Un día antes de conocerlo, habíamos tenido un grupo de apoyo con las víctimas del padre Luis Fernando Intriago. El tercero desde que rompieron su silencio y contaron sus historias para acabar con la sórdida oscuridad del anonimato que permite a los abusadores seguir abusando. Un día antes de conocer a Marcelo también habíamos hablado en el grupo de apoyo sobre la importancia de protegernos, de no revictimizarnos. De evitar leer historias parecidas a las nuestras o de repetir una y otra vez cómo fuimos abusados. Mi esposo y yo buscábamos darles las herramientas que nosotros no tuvimos al abrir nuestra propia caja de pandora. Enseñarles a poner límites. Oxigenarse. Poner una gruesa barrera entre la causa y la casa. Aprender a no dejarlo todo en esta lucha. Para evitar que, como a Marcelo, un valiente sobreviviente cuencano, el cuerpo les diga basta.

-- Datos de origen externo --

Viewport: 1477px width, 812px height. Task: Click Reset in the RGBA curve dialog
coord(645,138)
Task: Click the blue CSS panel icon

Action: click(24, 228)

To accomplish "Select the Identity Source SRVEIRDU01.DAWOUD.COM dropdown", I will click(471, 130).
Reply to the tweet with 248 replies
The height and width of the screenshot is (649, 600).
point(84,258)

Mientras Marcelo hablaba de su vida rota, yo sentía el dolor de todos en la pequeña habitación. Era la primera reunión de sobrevivientes de tres ciudades de Ecuador. La primera vez que todos los que habíamos dado la cara en Guayaquil, Cuenca y Quito nos reuníamos para construir un frente de sobrevivientes que nos permitiera lograr la imprescriptibilidad retroactiva de las penas de los delitos sexuales en contra de niños, niñas y adolescentes.

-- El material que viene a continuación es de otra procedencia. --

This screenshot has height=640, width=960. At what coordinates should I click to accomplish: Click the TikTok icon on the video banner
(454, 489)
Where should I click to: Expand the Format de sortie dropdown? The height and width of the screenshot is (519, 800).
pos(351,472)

Al final del relato de Marcelo estábamos petrificados. Luego su testimonio se puso peor: nos contó que recientemente el obispo lo había mandado con una psicóloga en Guayaquil, quien lejos de darle la vital atención que necesitaba, le exigió que pida perdón al sacerdote que lo violó brutal y sistemáticamente durante su infancia. Eso me mostró que Marcelo Alvarado, Jorge Palacios, Juan Bayas y quienes se atreven a señalar a un violador con sotana además del horror de su propio dolor deben enfrentar la embestida brutal de una sociedad que no les perdona manchar la santidad de su Iglesia. Esa noche del grupo de sobrevivientes leí los mensajes llenos de odio que estas víctimas reciben en sus cuentas de redes sociales: se los llama satánicos o poco hombres porque a los “verdaderos hombres” no les pasa. ¡Cuánta ignorancia! Se los acusa de tener un plan para desprestigiar a la iglesia. Se los ofende. Se los ataca. Se los cuestiona una y otra vez. Es ahora el sistema y parte de la sociedad la que vuelve a traicionarlos y con su crueldad, a violarlos. Impensable. Reprochable. Insoportable.

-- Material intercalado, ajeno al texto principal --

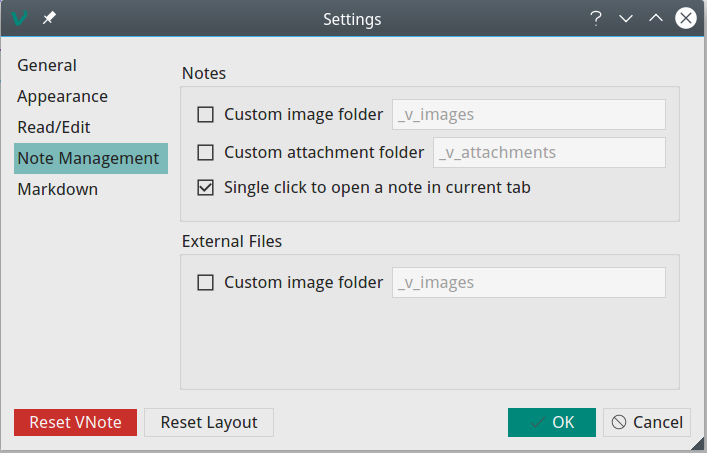Confirm settings with the OK button
This screenshot has height=453, width=707.
click(552, 422)
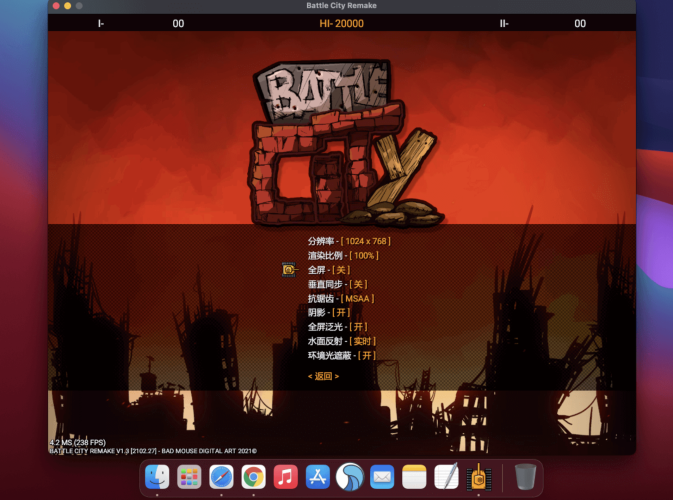Open the Music app in dock
Viewport: 673px width, 500px height.
285,477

Y qué hay de todos las niñas, niños, adolescentes, mujeres y hombres que diariamente deben someterse al peor escrutinio y recorrer el sistema mendigando justicia, reviviendo su historia, una y otra vez, igual que Marcelo. Narrando el horror de su dolor hasta quedar desnudos y sin esperanza. Siendo traicionados por un Estado que debe velar por su seguridad y sus derechos y una sociedad que, en lugar de cuestionarlos o desacreditarlos, debería escucharlos para aprender cómo proteger a sus propios hijos.

Marcelo nos dejó una lección: las víctimas de abuso sexual sufren un daño irreparable a su integridad física, psíquica y moral. Pierden la confianza en las personas, en sí mismos y en la vida. Cargan a cuestas un trauma tan grande que puede arrancarles la vida misma. Las víctimas necesitan ser escuchadas, creidas, protegidas y apoyadas.

Cuántas víctimas más debemos perder para aceptar que esto es una emergencia nacional. ¿Cuántas?